In this study, we proposed an approach that combines automatic thresholding of near-concurrent NDWI (generated from Sentinel-1) and VH backscatter polarisations (generated from Sentinel-1) for mapping waterbodies (mainly reservoirs and dams) with diverse spectral and spatial characteristics. Waterbodies of different sizes and varying levels of turbidity, sedimentation, and eutrophication were targeted. The resulting maps were compared to the classification performances of five machine-learning algorithms (MLAs), namely decision tree (DT), k-nearest neighbour (k-NN), random forests (RF), and two implementations of the support vector machine (SVM). The results showed that the physical and chemical properties of water significantly affected classification accuracies. The performance of the best machine learning classifier (SVM) and thresholding (NDWI) dropped by more than 10% when the complexity of the task was increased (i.e., when the classifiers were applied to all sites in combination). However, the union of the two best thresholding results (NDWI and VHRL) was relatively accurate and stable, likely because it takes advantage of both SAR and multispectral data. Although several heterogeneous sites were used to evaluate the results, more work is needed to test whether the dynamic NDWI– VH PolRL rule-set will be as effective in other areas, on other water types, during different seasons, and under contrasting conditions. Other indices, such as the automated water extraction index (AWEI) and tasselled cap wetness transformation, should also be evaluated when the coefficients for Sentinel-2 bands are made available. In addition, when it comes to PCA, it might be useful to see the correlation of the various component images with the water locations; as one of the components might be a good water index.
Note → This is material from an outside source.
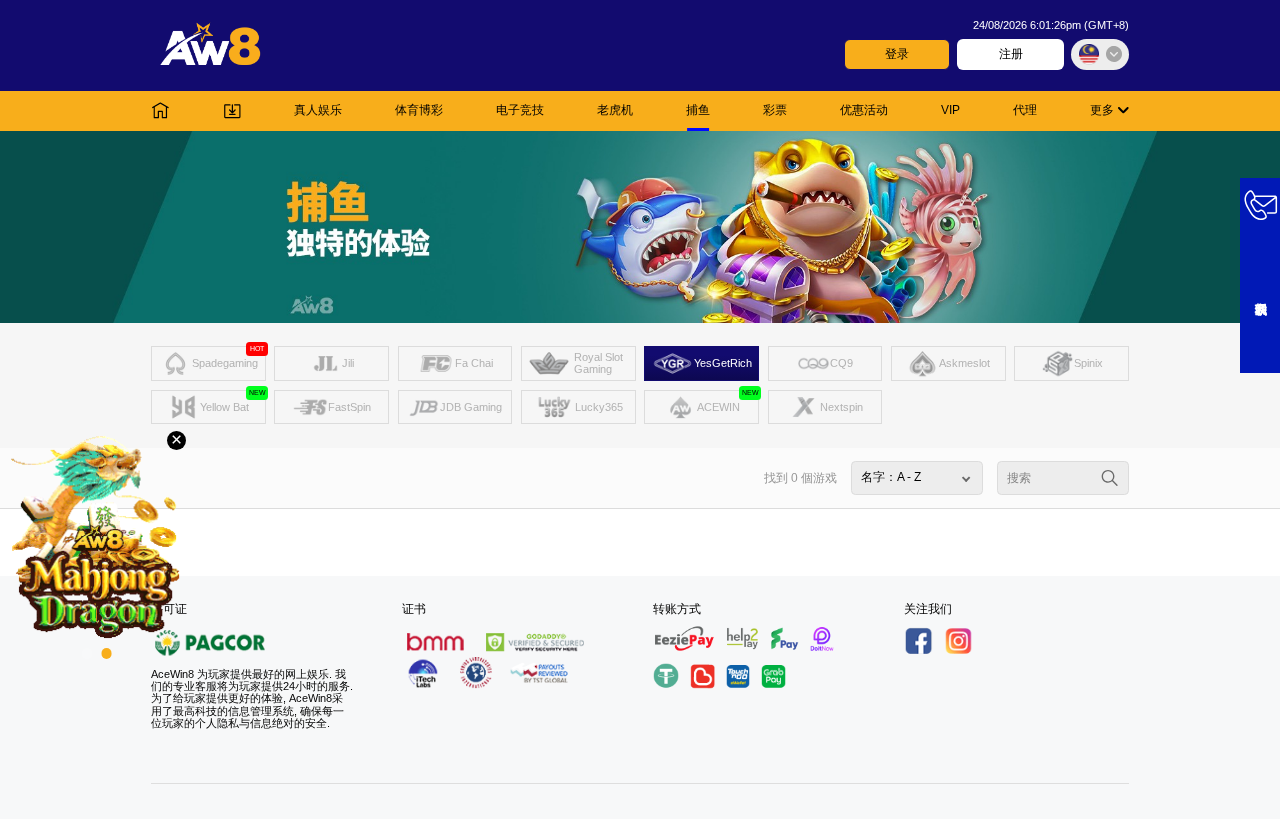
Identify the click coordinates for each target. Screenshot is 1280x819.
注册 (1011, 54)
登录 (897, 54)
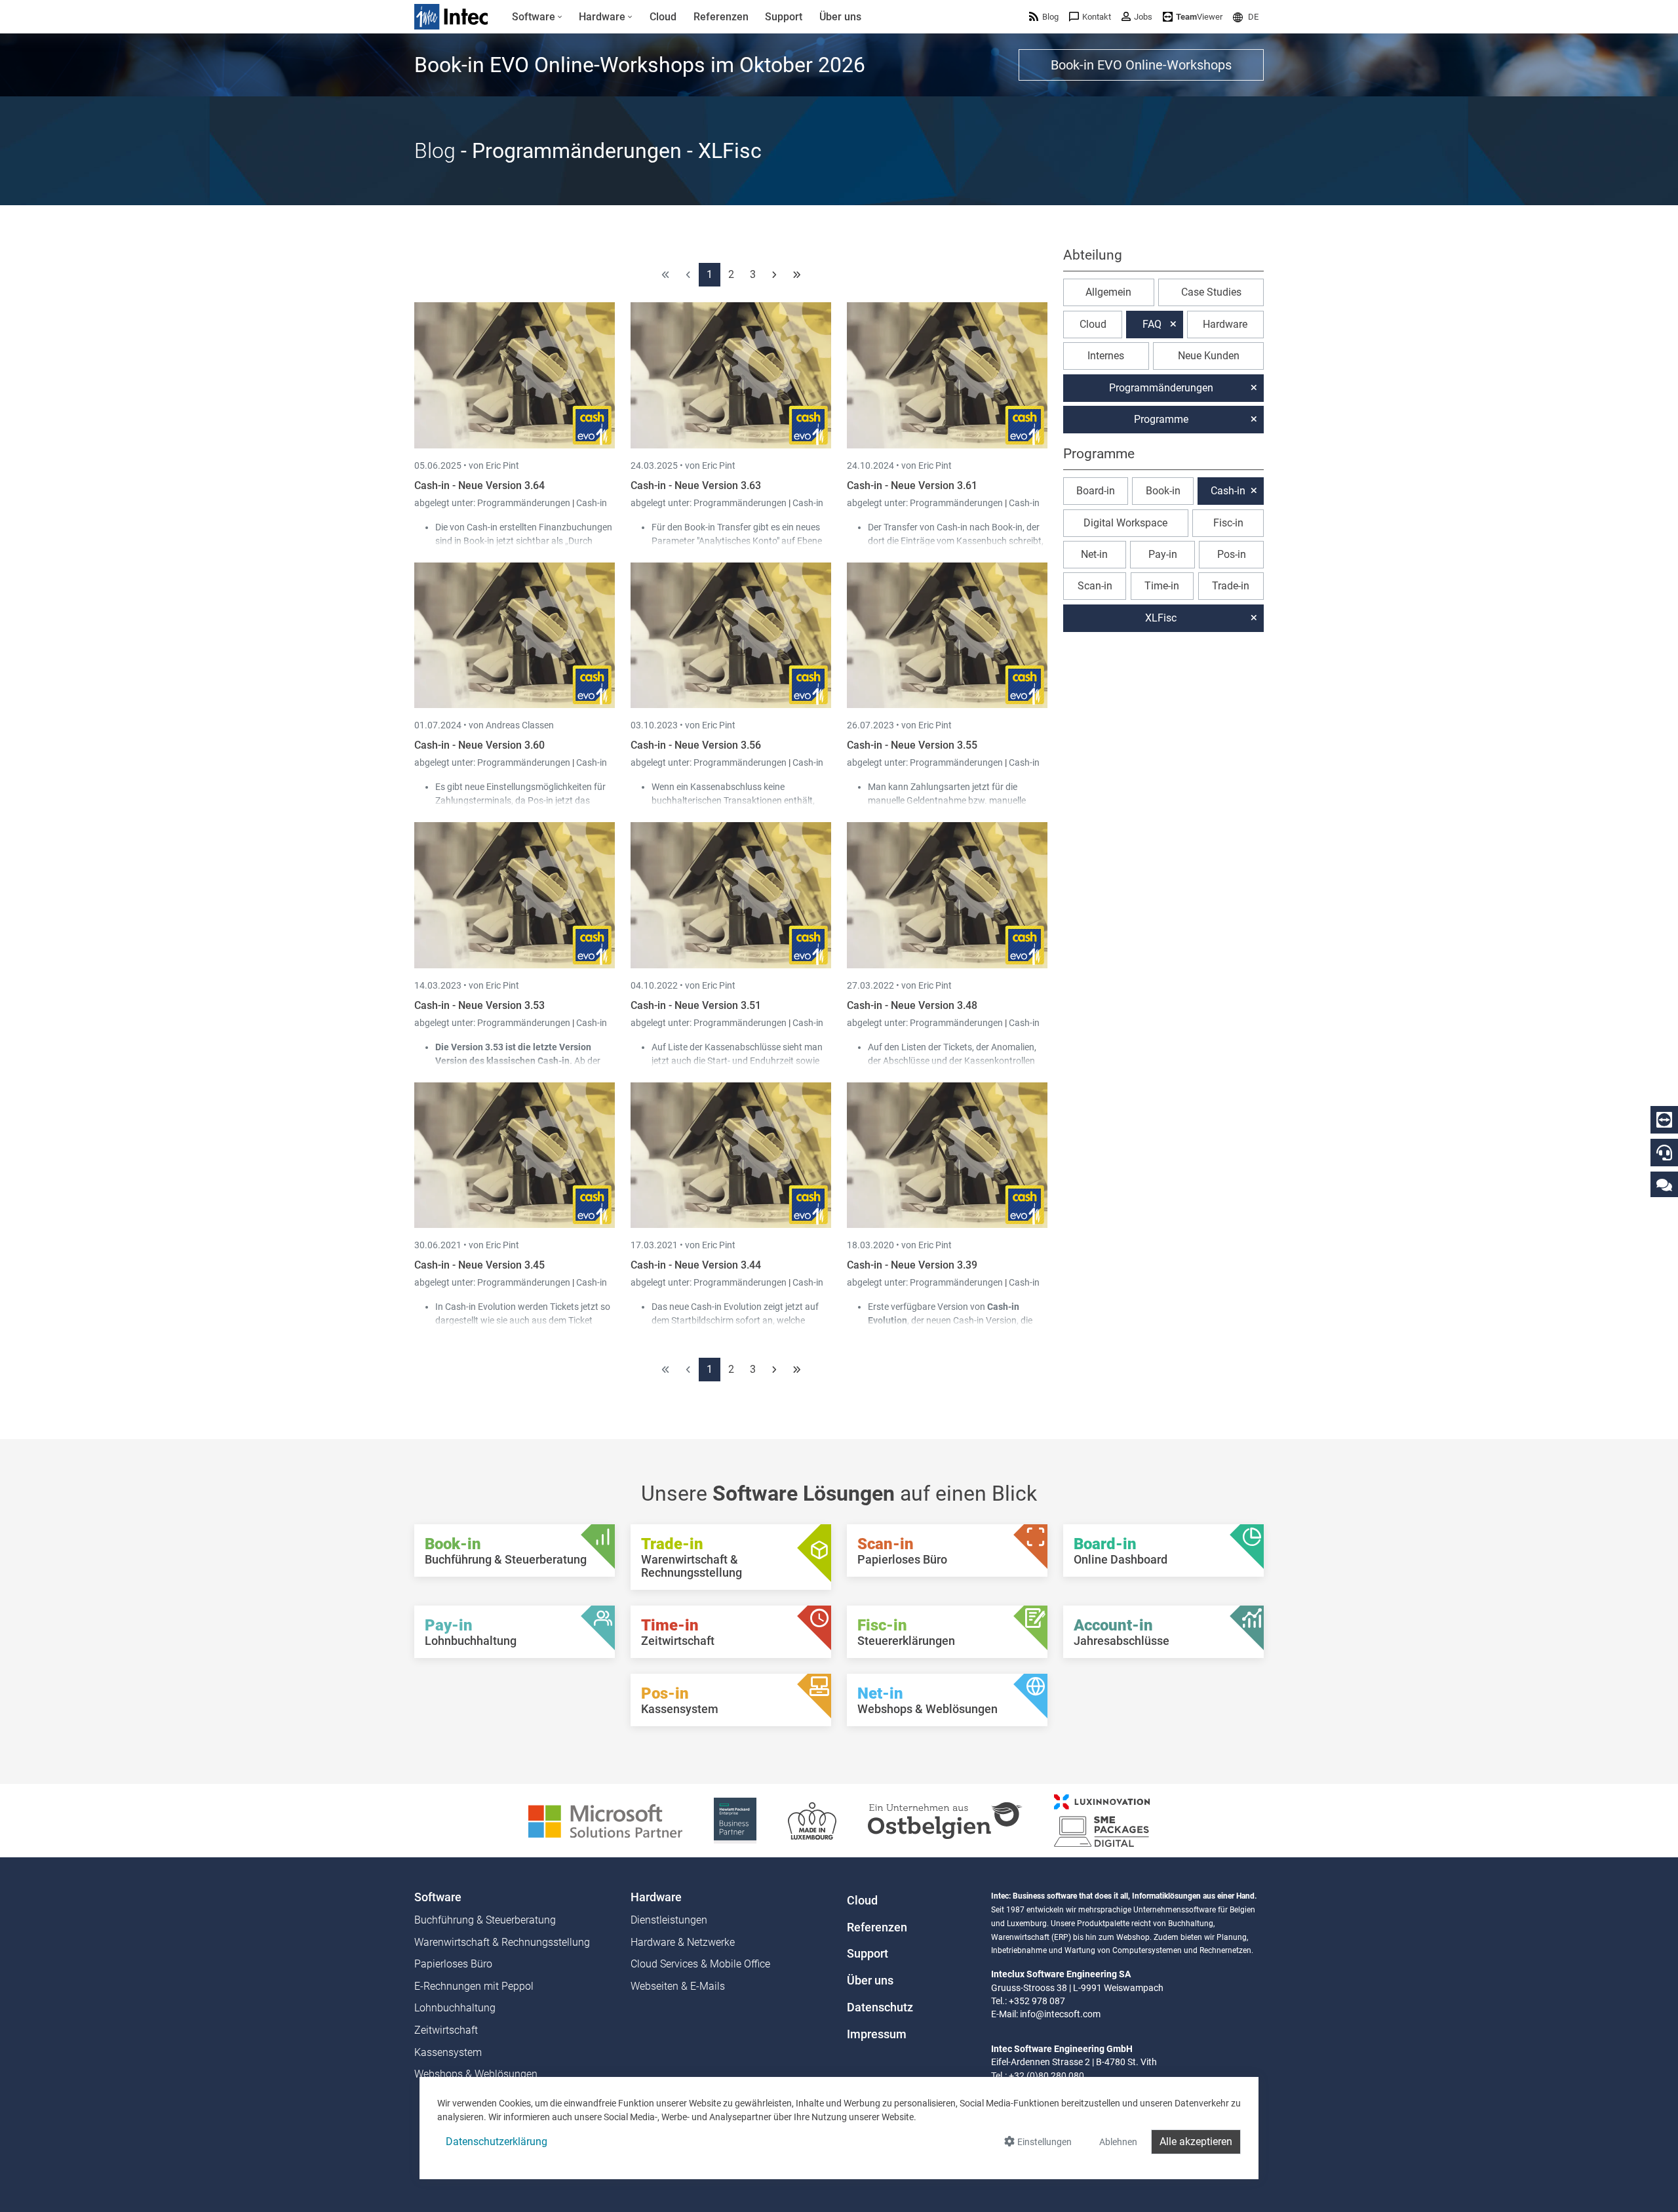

In summary, the techniques and datasets evaluated in this study show much promise for the accurate classification of optically complex waterbodies. Moreover, the relatively accurate and stable classifications achieved when the multispectral and SAR data were fused and automatically thresholded are very encouraging and may provide a viable solution for the operational monitoring of surface waterbodies in the Winelands district of South Africa. The implementation of this technique will provide invaluable information for water management and water security.